Task statement:
Please copy out word for word the lines from the start of the records through the line containing "click(425, 55)".

(Extracted records)
* * *

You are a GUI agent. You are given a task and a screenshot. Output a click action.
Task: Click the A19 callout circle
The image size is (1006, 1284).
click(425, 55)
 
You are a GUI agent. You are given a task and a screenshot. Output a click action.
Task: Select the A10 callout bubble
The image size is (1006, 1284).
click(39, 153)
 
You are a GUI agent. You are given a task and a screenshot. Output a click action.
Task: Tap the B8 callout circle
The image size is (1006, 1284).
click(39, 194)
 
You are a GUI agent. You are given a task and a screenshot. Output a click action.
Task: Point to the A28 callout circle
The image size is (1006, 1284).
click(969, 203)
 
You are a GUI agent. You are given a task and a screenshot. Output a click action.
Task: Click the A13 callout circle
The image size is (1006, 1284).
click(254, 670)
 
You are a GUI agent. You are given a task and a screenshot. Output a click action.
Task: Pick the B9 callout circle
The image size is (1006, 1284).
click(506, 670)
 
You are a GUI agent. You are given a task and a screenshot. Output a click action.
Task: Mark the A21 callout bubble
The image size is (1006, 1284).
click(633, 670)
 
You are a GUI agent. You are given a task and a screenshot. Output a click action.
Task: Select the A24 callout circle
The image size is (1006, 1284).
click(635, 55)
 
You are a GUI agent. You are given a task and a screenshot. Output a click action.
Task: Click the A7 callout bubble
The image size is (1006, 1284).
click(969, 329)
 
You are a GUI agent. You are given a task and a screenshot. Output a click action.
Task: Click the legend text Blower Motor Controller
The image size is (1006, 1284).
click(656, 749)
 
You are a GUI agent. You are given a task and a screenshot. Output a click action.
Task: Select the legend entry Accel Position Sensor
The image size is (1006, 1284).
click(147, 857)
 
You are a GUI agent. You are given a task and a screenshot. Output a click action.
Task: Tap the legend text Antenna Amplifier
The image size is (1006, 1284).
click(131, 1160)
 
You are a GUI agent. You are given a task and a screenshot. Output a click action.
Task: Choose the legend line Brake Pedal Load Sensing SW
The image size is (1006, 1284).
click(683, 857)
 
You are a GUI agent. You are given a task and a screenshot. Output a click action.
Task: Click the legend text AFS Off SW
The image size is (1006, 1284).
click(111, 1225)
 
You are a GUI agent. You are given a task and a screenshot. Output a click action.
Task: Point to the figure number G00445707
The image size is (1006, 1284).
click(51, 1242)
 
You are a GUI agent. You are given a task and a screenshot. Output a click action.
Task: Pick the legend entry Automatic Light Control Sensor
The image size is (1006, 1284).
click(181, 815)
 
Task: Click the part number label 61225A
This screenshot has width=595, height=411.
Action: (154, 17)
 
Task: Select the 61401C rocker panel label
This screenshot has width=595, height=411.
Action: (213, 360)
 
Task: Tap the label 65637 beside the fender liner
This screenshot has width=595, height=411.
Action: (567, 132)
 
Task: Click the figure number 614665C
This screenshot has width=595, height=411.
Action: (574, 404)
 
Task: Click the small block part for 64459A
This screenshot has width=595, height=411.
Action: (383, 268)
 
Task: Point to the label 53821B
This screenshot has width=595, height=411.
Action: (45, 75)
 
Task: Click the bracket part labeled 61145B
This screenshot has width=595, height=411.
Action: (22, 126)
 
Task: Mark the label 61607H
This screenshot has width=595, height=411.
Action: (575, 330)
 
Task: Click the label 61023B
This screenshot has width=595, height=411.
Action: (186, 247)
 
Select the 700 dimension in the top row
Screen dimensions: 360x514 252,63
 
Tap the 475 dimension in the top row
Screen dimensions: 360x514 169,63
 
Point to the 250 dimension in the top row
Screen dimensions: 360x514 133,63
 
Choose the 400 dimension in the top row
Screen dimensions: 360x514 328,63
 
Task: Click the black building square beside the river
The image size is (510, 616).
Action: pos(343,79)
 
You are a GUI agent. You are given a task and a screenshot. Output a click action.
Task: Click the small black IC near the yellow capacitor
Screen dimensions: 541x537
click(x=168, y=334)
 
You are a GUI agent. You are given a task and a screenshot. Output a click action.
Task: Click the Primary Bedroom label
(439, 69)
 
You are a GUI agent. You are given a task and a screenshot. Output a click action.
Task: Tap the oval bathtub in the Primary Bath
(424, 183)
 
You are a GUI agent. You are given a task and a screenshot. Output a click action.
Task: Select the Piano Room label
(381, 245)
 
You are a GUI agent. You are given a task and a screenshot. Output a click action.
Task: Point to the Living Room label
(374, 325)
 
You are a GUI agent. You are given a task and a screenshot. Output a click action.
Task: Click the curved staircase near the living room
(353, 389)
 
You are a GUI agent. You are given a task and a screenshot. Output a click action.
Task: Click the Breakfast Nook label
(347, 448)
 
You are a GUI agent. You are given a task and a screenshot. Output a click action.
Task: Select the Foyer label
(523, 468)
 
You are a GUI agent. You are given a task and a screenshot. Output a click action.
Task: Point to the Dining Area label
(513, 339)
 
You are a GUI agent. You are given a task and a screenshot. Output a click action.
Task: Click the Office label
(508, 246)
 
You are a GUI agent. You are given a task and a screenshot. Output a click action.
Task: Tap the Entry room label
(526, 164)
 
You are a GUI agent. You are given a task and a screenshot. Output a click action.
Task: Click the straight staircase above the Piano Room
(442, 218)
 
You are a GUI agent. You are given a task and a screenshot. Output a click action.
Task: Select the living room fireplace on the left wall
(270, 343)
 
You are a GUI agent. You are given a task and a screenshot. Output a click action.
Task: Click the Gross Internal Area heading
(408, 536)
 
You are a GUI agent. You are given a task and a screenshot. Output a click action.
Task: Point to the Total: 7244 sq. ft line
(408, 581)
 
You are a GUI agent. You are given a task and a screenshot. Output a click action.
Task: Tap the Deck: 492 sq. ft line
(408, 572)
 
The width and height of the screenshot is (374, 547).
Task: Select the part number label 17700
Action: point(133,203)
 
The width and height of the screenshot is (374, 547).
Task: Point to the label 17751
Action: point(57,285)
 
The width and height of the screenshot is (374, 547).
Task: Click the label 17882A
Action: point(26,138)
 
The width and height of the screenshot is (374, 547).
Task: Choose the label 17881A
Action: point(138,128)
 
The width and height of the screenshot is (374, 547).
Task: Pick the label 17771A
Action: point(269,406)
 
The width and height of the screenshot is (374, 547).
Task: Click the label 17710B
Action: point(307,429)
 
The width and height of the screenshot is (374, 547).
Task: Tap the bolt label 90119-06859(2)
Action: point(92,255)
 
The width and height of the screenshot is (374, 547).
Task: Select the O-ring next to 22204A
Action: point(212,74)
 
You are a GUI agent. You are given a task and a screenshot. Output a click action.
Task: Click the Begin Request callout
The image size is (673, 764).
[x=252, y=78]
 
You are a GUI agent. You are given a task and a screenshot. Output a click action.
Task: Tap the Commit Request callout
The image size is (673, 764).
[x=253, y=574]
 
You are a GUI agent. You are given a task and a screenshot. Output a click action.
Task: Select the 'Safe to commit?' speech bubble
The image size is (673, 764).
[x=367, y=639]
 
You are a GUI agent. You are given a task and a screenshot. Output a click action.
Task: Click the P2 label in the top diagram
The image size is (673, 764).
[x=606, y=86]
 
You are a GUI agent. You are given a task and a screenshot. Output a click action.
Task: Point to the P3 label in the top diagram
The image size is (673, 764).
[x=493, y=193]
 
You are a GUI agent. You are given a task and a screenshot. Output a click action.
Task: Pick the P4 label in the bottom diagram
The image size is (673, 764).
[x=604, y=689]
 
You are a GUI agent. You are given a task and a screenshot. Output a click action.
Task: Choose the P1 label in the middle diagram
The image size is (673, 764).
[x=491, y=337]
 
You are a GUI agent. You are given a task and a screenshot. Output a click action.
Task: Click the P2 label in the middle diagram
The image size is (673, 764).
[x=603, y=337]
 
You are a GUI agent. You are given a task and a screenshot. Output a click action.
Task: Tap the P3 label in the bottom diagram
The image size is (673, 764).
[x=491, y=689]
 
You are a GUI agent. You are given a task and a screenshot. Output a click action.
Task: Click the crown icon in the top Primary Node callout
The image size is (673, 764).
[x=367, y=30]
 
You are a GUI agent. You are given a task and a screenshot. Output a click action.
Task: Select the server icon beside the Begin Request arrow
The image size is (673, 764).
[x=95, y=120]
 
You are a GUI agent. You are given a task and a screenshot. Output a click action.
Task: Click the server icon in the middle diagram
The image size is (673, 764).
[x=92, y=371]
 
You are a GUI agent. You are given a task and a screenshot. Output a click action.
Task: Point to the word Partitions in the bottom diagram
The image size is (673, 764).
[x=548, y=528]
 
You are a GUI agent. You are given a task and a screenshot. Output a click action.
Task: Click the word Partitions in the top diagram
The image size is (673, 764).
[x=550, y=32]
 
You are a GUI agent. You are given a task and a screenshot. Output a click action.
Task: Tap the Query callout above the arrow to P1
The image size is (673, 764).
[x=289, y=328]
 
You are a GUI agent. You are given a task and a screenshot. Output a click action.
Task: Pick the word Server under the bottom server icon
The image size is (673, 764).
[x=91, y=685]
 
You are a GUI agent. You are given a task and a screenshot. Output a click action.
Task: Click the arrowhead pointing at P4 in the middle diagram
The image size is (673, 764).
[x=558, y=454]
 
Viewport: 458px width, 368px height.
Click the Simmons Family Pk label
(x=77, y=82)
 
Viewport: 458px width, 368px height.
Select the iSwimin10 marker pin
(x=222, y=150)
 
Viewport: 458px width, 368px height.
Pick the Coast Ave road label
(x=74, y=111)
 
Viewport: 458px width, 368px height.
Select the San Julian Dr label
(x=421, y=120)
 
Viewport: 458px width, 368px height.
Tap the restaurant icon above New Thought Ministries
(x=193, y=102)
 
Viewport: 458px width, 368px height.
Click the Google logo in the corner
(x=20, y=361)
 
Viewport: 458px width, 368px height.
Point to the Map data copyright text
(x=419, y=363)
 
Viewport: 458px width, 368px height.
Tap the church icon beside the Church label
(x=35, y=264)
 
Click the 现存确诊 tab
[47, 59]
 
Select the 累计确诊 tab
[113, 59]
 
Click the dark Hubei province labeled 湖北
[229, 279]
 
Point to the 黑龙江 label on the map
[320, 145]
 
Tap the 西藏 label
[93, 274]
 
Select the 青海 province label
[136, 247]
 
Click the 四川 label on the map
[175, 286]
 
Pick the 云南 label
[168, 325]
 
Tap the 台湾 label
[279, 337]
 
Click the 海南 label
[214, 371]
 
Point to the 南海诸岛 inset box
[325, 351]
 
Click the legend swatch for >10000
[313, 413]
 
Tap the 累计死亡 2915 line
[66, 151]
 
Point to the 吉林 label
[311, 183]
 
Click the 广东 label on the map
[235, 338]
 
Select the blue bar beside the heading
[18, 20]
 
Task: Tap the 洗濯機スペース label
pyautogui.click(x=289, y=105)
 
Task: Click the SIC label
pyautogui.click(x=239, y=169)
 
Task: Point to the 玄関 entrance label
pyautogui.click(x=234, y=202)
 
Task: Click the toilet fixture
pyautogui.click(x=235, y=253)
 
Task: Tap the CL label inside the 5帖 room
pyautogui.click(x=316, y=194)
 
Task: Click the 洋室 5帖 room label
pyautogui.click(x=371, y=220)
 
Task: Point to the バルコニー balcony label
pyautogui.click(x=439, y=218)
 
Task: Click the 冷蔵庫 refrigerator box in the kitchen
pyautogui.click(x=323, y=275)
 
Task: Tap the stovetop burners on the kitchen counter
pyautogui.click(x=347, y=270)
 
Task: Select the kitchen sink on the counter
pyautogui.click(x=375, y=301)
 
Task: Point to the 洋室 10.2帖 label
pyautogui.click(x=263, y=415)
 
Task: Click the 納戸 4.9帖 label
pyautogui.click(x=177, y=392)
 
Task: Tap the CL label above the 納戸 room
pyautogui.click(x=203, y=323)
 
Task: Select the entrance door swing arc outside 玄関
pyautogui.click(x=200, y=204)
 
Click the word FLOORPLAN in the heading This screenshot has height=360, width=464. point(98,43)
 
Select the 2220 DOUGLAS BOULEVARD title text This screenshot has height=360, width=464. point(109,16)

* * *

Exercise solution:
You are a GUI agent. You are given a task and a screenshot. Output a click action.
Task: Click the A19 callout circle
The image size is (1006, 1284).
click(425, 55)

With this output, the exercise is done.